After he was given his release by the Cardinals, Butler had his contract purchased by the Orix Buffaloes of the Nippon Professional Baseball League of Japan on May 23, 2014. He made his NPB debut on July 1, 2014. In 21 games as a right fielder for the Buffaloes, Butler hit .231 with two home runs and six RBIs. He became a free agent after the season.

===Tampa Bay Rays===
On January 10, 2015, Butler signed a minor league deal with the Tampa Bay Rays organization. He was assigned to the Triple-A Durham Bulls to begin the year before being selected to the major leagues on May 3. He hit his first MLB home run on May 4, a two-run homer off of Boston Red Sox starter Clay Buchholz. On July 1, he broke up Carlos Carrasco’s 8 2/3 innings and two-strike long no-hitter with a single. In 88 games for Tampa Bay, Butler slashed .276/.326/.416 with 8 home runs and 30 RBI. On December 3, 2015, Butler was designated for assignment following the team's acquisition of Hank Conger.

===Cleveland Indians===
On December 7, 2015, Butler was claimed off waivers by the Cleveland Indians. After failing to make the 25-man roster out of spring training, Butler was optioned to the Triple-A Columbus Clippers. Butler was designated for assignment on July 31, 2016, to make room on the 40-man roster for Andrew Miller, and was outrighted to Triple-A on August 5. He finished the year with Columbus, hitting .240/.318/.344 with 8 home runs and 42 RBI in 118 games. Butler elected free agency on October 3, 2016.

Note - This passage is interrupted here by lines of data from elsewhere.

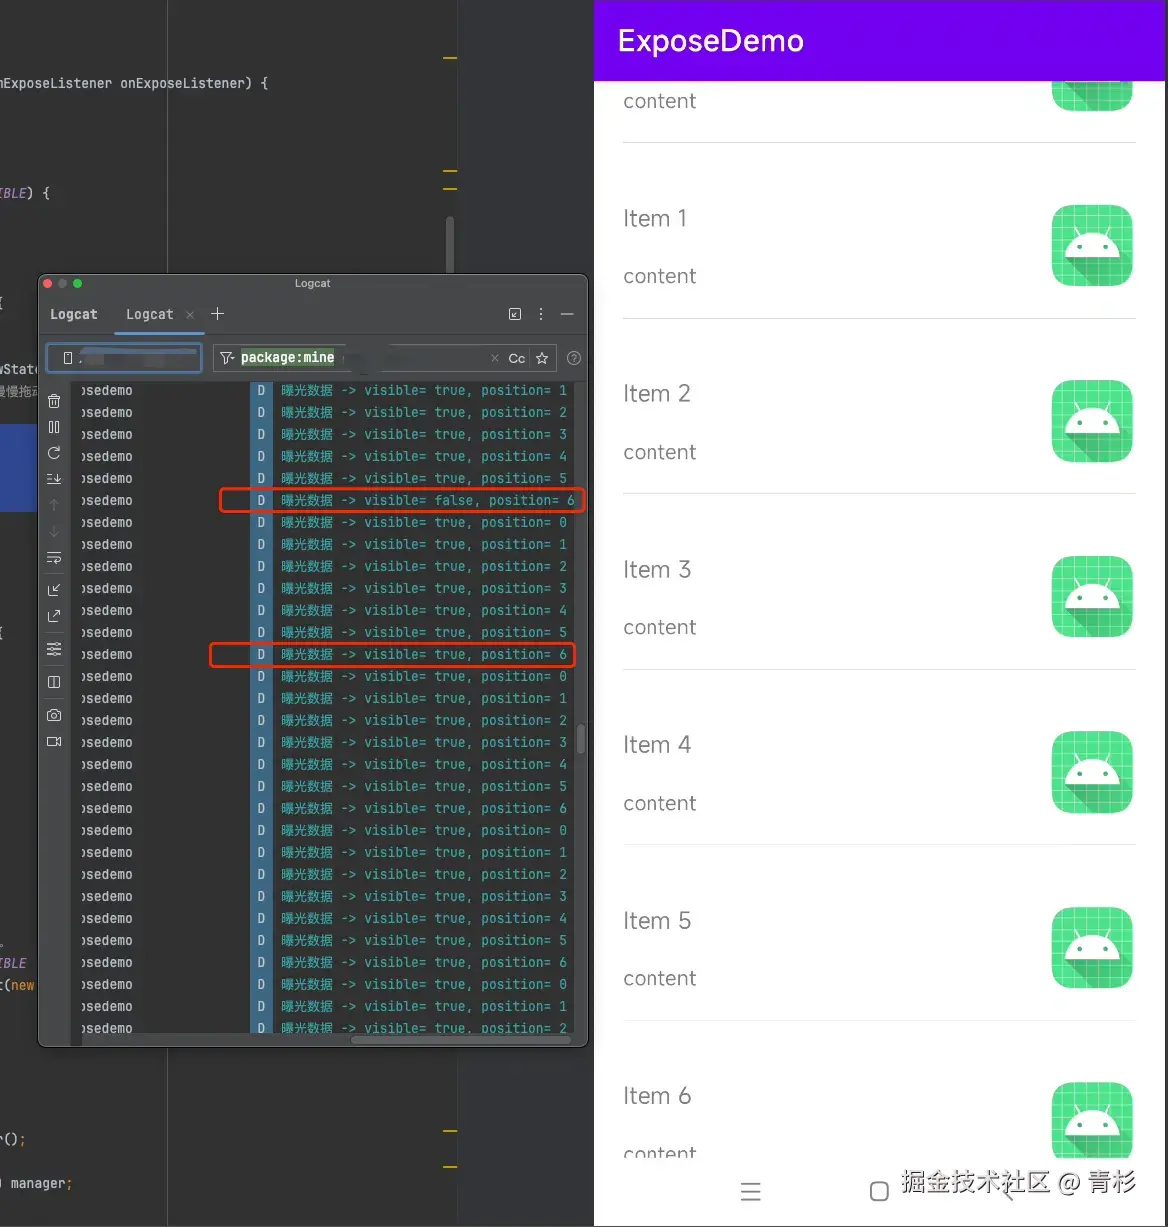This screenshot has height=1227, width=1168.
Task: Toggle case-sensitive search with Cc icon
Action: 515,357
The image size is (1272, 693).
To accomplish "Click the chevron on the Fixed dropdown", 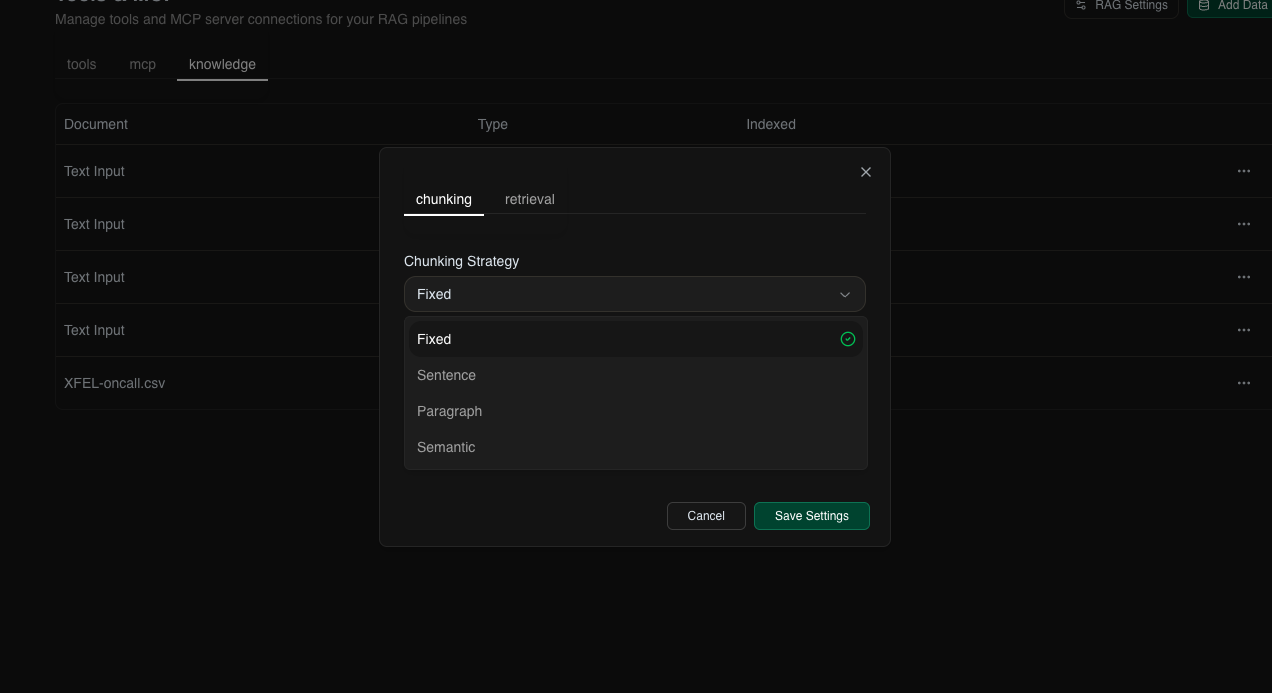I will coord(845,294).
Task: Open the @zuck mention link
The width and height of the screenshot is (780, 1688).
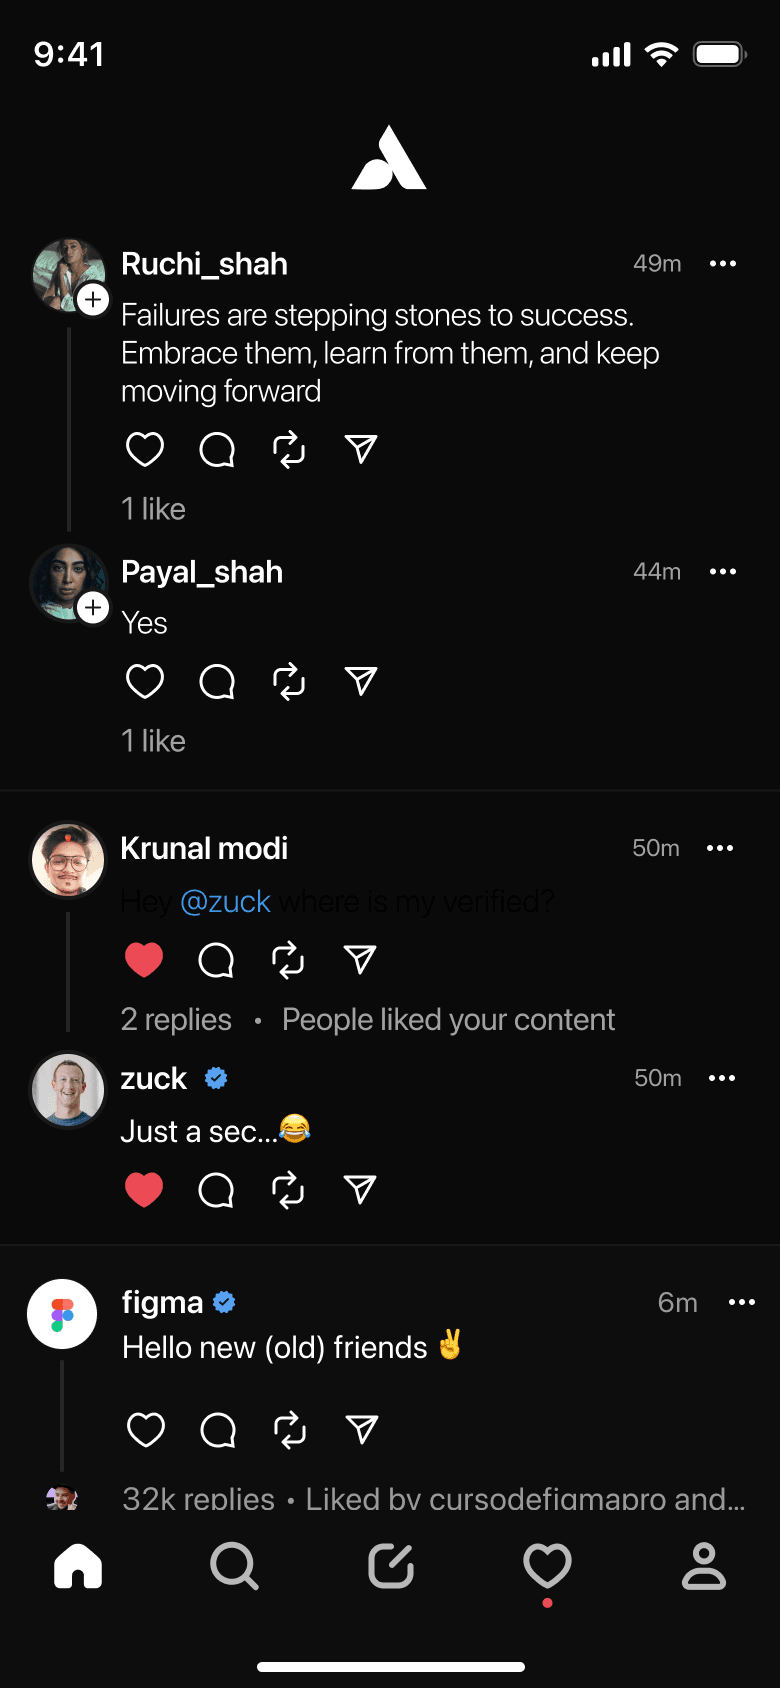Action: pos(225,902)
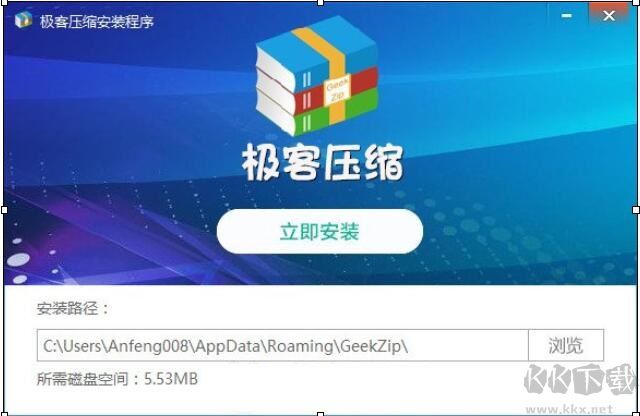Click the "Geek Zip" tag on the logo band
Screen dimensions: 640x416
tap(337, 91)
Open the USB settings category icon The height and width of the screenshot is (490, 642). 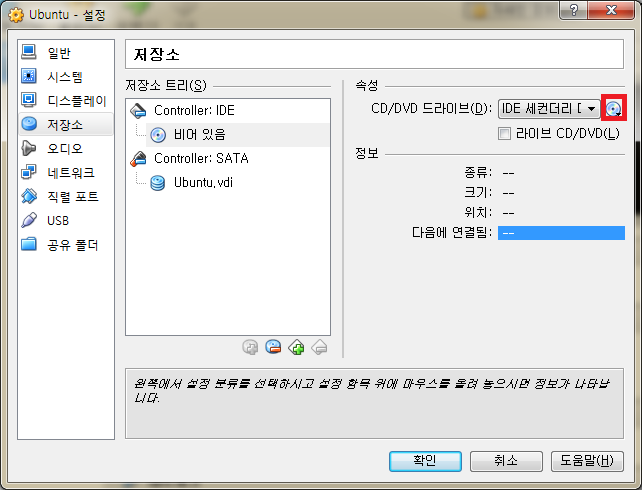pos(30,221)
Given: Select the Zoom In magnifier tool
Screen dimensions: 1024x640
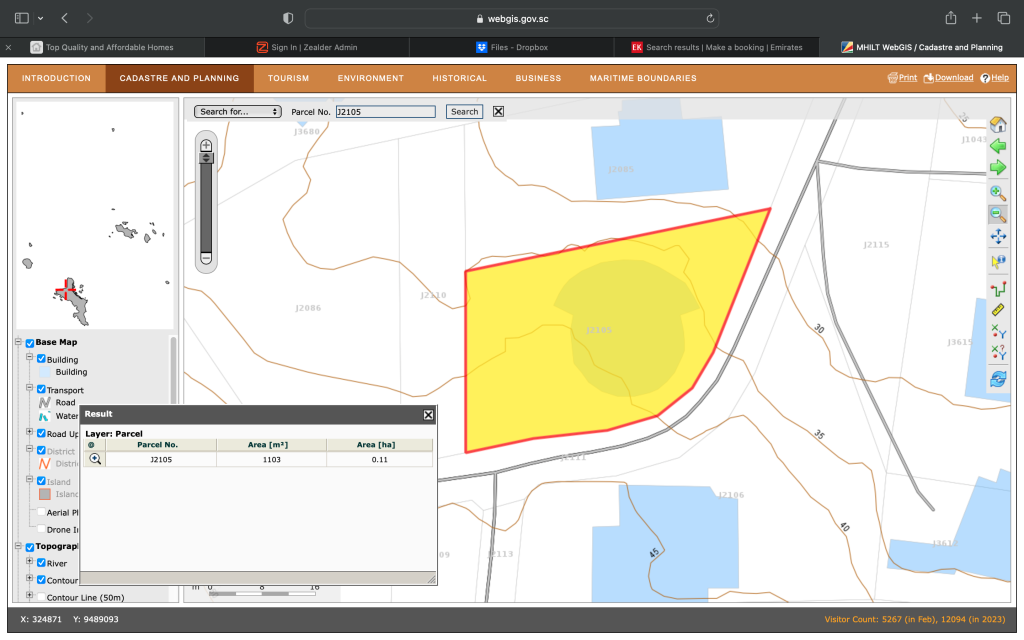Looking at the screenshot, I should click(997, 192).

===Washington Nationals===
On February 10, 2017, Butler signed a minor league contract with the Washington Nationals organization. Butler spent the year with the Triple-A Syracuse Chiefs, but appeared in just 28 games due to injury and hit only .215/.311/.329 with 2 home runs and 8 RBI. He elected free agency following the season on November 6.

==Personal life==
Butler is married and has two children, a daughter and a son.